The new consolidated guidelines issued by the
Attorney General contain numerous privacy and civil liberty protections.
* The guidelines state that it is axiomatic
that the FBI must conduct its investigations and
other activities in a lawful and reasonable
manner that respects liberty and privacy and
avoids unnecessary intrusions into the lives of law-abiding people.
* All activities must comply with the
Constitution and all applicable statutes,
executive orders, Department of Justice
regulations and policies, and Attorney General guidelines.
* The consolidated guidelines prohibit the
FBI from investigating, collecting, or
maintaining information on United States persons
solely for the purpose of monitoring activities
protected by the First Amendment or the lawful
exercise of other rights secured by the
Constitution or laws of the United States.
* These guidelines, which will work in tandem
with the Attorney Generals Guidance Regarding
the Use of Race by Federal Law Enforcement
Agencies (issued in 2003), prohibit opening an
investigation based solely on an individual's race, ethnicity, or religion.
* The consolidated guidelines require the use
of the least intrusive investigative methods
feasible, taking into account the effect on
privacy and civil liberties and the potential damage to reputation.

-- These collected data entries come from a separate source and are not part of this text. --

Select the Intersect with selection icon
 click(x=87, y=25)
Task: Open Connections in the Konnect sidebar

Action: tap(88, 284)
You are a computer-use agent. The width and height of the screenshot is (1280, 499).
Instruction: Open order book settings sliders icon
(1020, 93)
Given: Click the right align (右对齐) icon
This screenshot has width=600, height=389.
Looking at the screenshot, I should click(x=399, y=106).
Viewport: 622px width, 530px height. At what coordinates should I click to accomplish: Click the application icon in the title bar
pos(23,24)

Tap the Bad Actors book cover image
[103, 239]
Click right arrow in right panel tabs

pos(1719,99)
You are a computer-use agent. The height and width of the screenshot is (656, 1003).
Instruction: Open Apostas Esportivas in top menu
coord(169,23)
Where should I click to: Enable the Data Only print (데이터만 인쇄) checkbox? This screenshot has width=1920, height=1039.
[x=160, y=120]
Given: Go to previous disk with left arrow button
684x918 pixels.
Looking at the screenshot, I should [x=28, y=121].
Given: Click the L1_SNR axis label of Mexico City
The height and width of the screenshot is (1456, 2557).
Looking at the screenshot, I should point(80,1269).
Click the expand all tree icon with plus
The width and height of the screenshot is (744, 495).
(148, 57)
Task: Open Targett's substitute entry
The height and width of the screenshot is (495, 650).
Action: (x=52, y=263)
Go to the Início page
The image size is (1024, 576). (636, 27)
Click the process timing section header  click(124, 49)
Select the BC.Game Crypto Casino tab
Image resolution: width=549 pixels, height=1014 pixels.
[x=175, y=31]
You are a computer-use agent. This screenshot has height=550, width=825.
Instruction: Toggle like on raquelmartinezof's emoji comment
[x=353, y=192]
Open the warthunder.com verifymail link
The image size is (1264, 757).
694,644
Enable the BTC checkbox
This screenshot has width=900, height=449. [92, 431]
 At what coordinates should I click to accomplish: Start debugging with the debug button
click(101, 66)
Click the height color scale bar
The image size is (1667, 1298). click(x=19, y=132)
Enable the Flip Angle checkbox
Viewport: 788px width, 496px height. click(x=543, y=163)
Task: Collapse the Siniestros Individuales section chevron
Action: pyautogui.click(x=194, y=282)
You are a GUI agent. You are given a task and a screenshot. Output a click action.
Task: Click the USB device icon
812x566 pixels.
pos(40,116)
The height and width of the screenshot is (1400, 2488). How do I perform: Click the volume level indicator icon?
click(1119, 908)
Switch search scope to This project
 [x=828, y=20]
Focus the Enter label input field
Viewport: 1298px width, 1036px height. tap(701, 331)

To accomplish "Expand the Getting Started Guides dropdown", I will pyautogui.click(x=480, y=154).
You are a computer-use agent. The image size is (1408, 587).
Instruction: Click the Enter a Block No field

* The guidelines direct FBI agents to operate
openly and consensually with U.S. persons to the
extent practicable in collecting foreign
intelligence that does not concern criminal
activity or threats to the national security.
The guidelines incorporate effective oversight measures to ensure compliance.
The new guidelines incorporate effective
oversight measures that provide the responsible
components and officials at the Justice
Department and FBI with relevant information on
an in-depth and comprehensive basis.
* The Oversight Section in the Departments
National Security Division, and the FBIs
Inspection Division, Office of General Counsel,
and new Office of Integrity and Compliance
monitor compliance with the guidelines. The
consolidated guidelines recognize and incorporate
the roles of these components.
* The guidelines require notification and
reports to the National Security Division
concerning the initiation of national security
and foreign intelligence activities in various
contexts and authorize the Assistant Attorney
General for National Security to requisition
additional reports and information concerning such activities.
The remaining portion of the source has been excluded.